In Reuters' view, China's rising electric vehicle brand is a key market for Nvidia's automotive technology business. Chinese automakers are racing to introduce more advanced in-vehicle infotainment displays and autonomous driving features. This creates growth opportunities for Nvidia, Intel, Qualcomm, and other semiconductor manufacturers. But Nvidia and its U.S. rivals face an unprecedented challenge as they meet the needs of Chinese customers for powerful chips while complying with tighter U.S. controls on the export of advanced semiconductors to China.

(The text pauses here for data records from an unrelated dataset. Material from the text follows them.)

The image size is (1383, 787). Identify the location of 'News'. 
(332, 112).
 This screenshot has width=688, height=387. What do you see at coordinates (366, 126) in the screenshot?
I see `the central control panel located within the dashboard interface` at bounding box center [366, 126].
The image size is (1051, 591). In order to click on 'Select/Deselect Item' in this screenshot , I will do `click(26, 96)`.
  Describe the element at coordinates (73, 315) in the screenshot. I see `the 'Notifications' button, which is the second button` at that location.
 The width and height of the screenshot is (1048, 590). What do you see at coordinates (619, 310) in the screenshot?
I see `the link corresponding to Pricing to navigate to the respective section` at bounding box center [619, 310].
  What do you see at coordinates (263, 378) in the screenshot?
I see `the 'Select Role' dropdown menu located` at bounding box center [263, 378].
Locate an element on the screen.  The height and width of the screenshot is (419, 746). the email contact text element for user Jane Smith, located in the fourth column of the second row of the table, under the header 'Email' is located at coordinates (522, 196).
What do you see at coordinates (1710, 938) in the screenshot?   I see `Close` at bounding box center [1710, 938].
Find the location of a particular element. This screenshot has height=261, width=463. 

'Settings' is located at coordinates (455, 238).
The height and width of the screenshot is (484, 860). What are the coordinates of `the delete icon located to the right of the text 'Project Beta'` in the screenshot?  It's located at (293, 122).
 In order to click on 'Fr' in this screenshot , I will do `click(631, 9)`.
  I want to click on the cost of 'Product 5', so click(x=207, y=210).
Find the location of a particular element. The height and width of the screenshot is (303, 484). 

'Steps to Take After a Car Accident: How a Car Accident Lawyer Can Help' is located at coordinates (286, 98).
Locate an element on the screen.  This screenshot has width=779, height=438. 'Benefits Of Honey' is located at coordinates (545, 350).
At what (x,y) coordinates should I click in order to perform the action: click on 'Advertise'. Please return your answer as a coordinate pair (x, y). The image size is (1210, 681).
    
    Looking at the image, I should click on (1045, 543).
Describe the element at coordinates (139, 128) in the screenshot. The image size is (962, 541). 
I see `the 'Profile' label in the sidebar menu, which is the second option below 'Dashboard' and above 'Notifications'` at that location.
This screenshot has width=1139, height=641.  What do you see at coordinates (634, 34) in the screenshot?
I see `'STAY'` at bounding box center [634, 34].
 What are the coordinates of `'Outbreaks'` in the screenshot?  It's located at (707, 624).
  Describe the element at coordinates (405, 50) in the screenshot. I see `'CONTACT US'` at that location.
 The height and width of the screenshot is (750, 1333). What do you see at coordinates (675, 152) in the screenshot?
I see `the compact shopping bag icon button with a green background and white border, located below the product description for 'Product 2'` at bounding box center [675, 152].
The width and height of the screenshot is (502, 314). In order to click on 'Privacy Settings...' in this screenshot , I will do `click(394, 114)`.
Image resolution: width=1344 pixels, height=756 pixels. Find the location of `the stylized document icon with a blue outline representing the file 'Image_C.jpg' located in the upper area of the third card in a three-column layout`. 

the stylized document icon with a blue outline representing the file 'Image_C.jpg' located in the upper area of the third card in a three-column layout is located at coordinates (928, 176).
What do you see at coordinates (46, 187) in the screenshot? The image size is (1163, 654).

In addition, NVIDIA partner Cerence has launched CALLM, a large language model tailored for the automotive industry, laying the foundation for its next-generation in-vehicle computing platform powered by NVIDIA Drive.

"The transportation industry is adopting centralized computing to enable highly automated and autonomous driving," said Xinzhou Wu, vice president of automotive at NVIDIA. The AI car computer of choice for today's smart fleets is NVIDIA Drive Orin, and automakers are increasingly looking to their successor, NVIDIA Drive Thor, for the advanced features and AI performance to shape future vehicle roadmaps. ”

Nvidia's worries

For Nvidia, although a lot of business is singing all the way. But as Nvidia founder Jensen Huang said, Nvidia has been in "danger." On the one hand, the escalating chip restriction testing in the United States is limiting Nvidia's play in their largest market, China. For example, yesterday's report pointed out that Nvidia's downgraded version of the chip made Chinese manufacturers unhappy and turned to domestic chips, which is undoubtedly a big challenge. (This can be seen in the report "Downgraded Nvidia Chips, Chinese Manufacturers Don't Pay");On the other hand, Nvidia is now pressing down on its heavy car chips, which may one day become the target of restrictions imposed by the ruling party in the United States, which is undoubtedly another potential blow to them.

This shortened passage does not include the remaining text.